What to produce:
Each line of the listing that contains "agent" should be found and copied.
---- Given records
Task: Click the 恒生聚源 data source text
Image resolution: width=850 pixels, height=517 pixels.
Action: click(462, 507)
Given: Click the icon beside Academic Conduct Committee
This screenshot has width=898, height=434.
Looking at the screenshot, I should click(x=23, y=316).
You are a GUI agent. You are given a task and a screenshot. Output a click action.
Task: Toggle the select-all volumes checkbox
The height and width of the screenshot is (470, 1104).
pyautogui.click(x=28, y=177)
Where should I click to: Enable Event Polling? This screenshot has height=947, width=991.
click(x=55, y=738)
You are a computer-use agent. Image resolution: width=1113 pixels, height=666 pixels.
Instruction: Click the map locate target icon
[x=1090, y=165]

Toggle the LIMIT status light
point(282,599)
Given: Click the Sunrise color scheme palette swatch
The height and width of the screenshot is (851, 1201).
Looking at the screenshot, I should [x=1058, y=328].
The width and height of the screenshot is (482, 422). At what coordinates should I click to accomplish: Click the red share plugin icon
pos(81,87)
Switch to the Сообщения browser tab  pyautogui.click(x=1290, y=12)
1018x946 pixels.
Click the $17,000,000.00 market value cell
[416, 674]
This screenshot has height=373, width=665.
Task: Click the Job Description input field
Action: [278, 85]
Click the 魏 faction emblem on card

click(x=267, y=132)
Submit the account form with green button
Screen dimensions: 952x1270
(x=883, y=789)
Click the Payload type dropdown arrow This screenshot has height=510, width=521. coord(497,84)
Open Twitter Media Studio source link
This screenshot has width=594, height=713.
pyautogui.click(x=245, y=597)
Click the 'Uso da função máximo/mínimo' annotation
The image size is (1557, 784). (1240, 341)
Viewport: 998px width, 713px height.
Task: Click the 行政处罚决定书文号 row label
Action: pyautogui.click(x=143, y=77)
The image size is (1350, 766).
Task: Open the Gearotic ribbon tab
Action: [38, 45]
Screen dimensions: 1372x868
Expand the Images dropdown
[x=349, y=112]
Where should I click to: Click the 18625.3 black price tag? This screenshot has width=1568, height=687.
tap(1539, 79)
--------
Solved problem:
You are a GUI agent. You are given a task and a screenshot. Output a click action.
You are a computer-use agent. Image resolution: width=1113 pixels, height=666 pixels.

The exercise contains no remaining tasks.